# rei's minimap



## cookiesnmilk (Mar 30, 2009)

i have rei's minimap. i noticed that the entities radar and cave map are disabled in multiplayer. this puzzled me so i went to check it out. the info i got was that you need to use a bukkit server or something to allow it to work. is there a way to force it to work?


----------



## -WOLF- (Jan 17, 2009)

I'm guessing this is Minecraft? It's a high possibility that the server requires Bukkit or at least the mod itself installed. Make sure you read the readme file attached to the download. It might not even be multiplayer compatible.


----------



## Cypheric (Sep 6, 2011)

Rei's Minimap's mod thread on minecraftforum says not to forcefully activate either on multiplayer, Indicating it was disabled intentionally.


----------



## -WOLF- (Jan 17, 2009)

Very likely considering the malicious potential of the mod.


----------



## Redeye3323 (Sep 20, 2009)

-WOLF- said:


> Very likely considering the malicious potential of the mod.


Hacked clients have minimaps anyway.

I watched a vid of someone grieving a server I used to mod and his vids had a Minimap, client-list etc


----------



## -WOLF- (Jan 17, 2009)

I would like to know if there is a multiplayer-friendly version of this or a similar mod.


----------



## Cypheric (Sep 6, 2011)

-WOLF- said:


> I would like to know if there is a multiplayer-friendly version of this or a similar mod.

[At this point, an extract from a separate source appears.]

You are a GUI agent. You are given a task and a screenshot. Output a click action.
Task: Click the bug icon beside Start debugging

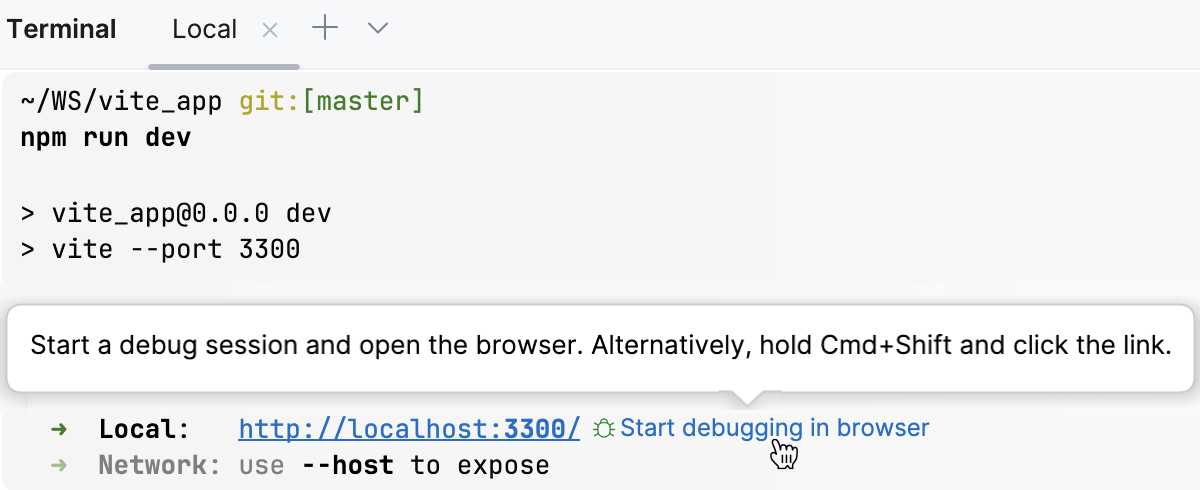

Rei's minimap works on multiplayer, it just won't let you do cave mapping or use the entity radar. Everything else works fine and is not considered cheating by the server.


----------



## cookiesnmilk (Mar 30, 2009)

well i know that already but....... i just was hoping that someone might know a way to hack it, even though it says that people shouldn't.


----------



## -WOLF- (Jan 17, 2009)

We don't support that kind of stuff.


----------



## Redeye3323 (Sep 20, 2009)

cookiesnmilk said:


> well i know that already but....... i just was hoping that someone might know a way to hack it, even though it says that people shouldn't.


Hacked Clients are illegal and we cannot provide help on using clients other than the Legal Minecraft client.

Mods are a different matter however so you can continue discussing the mod


----------



## tanveerahmed2k (Jan 25, 2011)

Hi just get cjb mod pack it has its own one which works off and online


----------



## Redeye3323 (Sep 20, 2009)

tanveerahmed2k said:


> Hi just get cjb mod pack it has its own one which works off and online


It still wont have what he is looking for as servers block the likes of Entity mapping etc


----------



## bryan526 (Jul 30, 2012)

Well actually I have used the cjb mod before and it works on showing entities on all the servers I've been on and also other players are shown with this mod


----------